Edwin Meredith is one Denver’s lucky IT professionals. After being laid off for six months, he’s held a project manager’s job at a data center outsourcing company for more than a year. Still, he characterizes the job market in the Denver area as weak.
"It’s a very, very tight market right now. It’s improving but it’s tight," he says. "I see (job listings) for technical positions like systems administrators or developers, but the market for senior positions is tight."
The number of feet walking the streets looking for IT work soon may increase. Oracle is reportedly days away from sealing its acquisition with Sun Microsystems, says The Wall Street Journal. That’s not particularly good news for many IT workers in Colordao’s storage industry. Oracle has a tradition of cutting jobs after a takeover. It cut thousands of jobs in its acquisitions of PeopleSoft and Siebel Systems.

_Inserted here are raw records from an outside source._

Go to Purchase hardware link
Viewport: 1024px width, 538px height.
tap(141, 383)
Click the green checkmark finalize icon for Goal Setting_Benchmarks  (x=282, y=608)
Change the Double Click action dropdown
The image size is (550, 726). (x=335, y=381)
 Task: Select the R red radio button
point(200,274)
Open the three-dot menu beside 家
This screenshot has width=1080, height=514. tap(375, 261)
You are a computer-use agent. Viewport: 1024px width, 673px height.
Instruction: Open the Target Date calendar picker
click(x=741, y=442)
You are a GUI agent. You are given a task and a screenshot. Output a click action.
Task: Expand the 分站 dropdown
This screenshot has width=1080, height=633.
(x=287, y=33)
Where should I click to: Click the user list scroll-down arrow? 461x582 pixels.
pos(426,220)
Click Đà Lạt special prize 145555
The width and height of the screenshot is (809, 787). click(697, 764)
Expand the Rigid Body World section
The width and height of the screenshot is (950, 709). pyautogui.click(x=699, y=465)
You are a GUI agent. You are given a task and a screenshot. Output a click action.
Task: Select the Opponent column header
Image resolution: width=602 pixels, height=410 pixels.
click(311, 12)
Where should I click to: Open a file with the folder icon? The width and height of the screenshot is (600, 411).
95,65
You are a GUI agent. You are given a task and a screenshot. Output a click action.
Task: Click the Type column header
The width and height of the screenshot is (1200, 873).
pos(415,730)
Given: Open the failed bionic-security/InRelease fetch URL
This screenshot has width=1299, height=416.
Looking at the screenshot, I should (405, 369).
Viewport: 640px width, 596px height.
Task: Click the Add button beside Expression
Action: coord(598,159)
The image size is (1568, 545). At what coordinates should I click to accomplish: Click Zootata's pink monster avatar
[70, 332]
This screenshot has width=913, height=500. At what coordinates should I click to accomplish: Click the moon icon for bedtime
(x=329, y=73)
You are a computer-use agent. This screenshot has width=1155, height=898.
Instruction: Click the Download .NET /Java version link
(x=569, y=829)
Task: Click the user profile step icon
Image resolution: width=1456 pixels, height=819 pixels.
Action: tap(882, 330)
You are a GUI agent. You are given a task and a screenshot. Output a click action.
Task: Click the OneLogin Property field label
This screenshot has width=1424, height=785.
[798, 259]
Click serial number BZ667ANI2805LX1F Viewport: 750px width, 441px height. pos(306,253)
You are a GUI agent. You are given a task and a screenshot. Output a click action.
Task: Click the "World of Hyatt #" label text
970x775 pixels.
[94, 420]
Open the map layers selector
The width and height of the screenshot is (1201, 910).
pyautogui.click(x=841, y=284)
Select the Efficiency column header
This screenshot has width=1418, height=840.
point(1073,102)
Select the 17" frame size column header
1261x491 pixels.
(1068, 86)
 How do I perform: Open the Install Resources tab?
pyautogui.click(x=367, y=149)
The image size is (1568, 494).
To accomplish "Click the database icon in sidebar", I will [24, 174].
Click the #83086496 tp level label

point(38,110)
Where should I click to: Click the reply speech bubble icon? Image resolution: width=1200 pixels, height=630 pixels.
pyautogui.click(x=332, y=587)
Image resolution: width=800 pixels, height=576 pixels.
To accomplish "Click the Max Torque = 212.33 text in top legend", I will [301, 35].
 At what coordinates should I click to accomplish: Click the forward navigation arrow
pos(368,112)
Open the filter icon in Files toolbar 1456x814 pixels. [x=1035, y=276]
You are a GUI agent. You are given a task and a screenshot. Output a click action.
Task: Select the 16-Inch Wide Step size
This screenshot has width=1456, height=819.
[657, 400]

Despite all that, recruiters in the area see a trend similar to that of other cities: An uptick in clients submitting job requirements. However, it’s an uptick, not a wave. Some recruiters see companies looking for IT workers who can create cost-efficiencies, while others say clients are seeking hire project managers and business analysts, a sign they’re gearing up to begin development efforts.
Toni Fleming, a recruiter with Manpower Professional, has seen an increase in orders for contract workers, but a decrease in searches for full-timers. "All the jobs I see companies creating are geared toward creating organizational efficiencies," says Fleming. The skills her clients seek include development in SharePoint and .NET, network engineers, helpdesk support, and non-traditional jobs such as designers who specialize in Web-based training applications.
Brian Taylor, a managing director with Technisource, reports an increase in job orders for Java Weblogic, project managers and business analysts. Much of his business is coming from the telecommunications and healthcare industries. "I would say the end of the year was slow," observes Taylor. "We had 20 percent fewer hot job requirements in December compared to November. But in January, we doubled the number of job requirements compared to November."
George Denlinger, regional vice president in Robert Half Technology’s Denver office, also has seen an increase in job orders. "We saw sequential month-over-month growth in November and December," he says. "We hadn’t seen sequential, month-over-month growth for the entire year."
Denlinger saw more demand for quality assurance specialists in the fourth quarter. Like those of other recruiters, his clients seek contract workers first and foremost, with some demand in contract-to-permanent. "Requests for full-time workers have been squishy," he says. "But we’re seeing a natural progression coming out of the downturn."
On Dice, Denver job listings showed roughly a 10 percent year-over-year decrease, with 1,010 jobs posted in December 2009 compared to 1,122 jobs posted in December 2008.
According to Colorado’s Department of Labor and Unemployment, during November employment in the state’s professional and business services sector dropped by 1,000 jobs. There was little to no change in information, financial activities, other services and government. Trade, transportation and utilities added 5,400 jobs, driven by seasonal gains in retail trade. Education and health services increased 1,300 and mining and logging added 200.